* _EXERCISE BRIEF_: In the listing below, the answer starts at the line that has "Task: Click the Themes paintbrush icon" and stops after the line that has "You are a computer-use"; please repeat that part exactly and nothing more.

* _SUPPLIED MATERIAL_:
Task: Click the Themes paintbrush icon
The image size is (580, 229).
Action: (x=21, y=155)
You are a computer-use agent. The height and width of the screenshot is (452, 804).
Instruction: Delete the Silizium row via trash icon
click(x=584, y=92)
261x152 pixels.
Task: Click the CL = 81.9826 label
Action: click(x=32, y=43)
---
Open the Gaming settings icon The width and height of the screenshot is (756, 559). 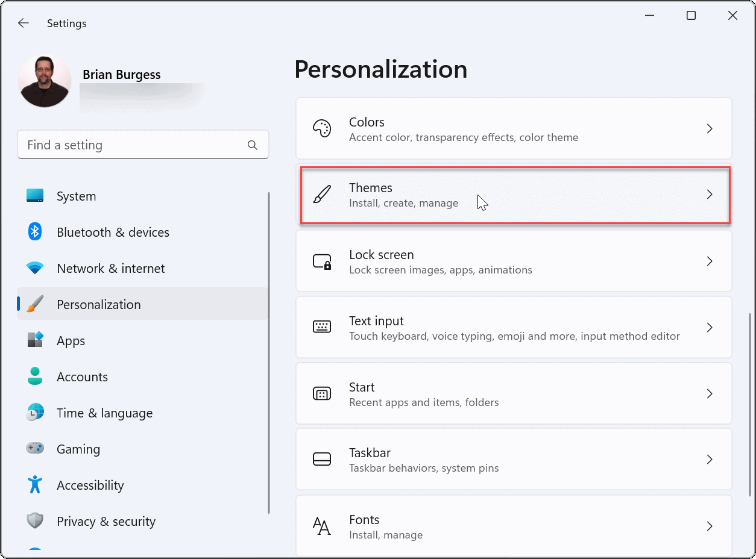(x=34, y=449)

* _TASK RESPONSE_:
Task: Click the Themes paintbrush icon
The image size is (580, 229).
Action: (x=21, y=155)
You are a computer-use agent. The height and width of the screenshot is (452, 804).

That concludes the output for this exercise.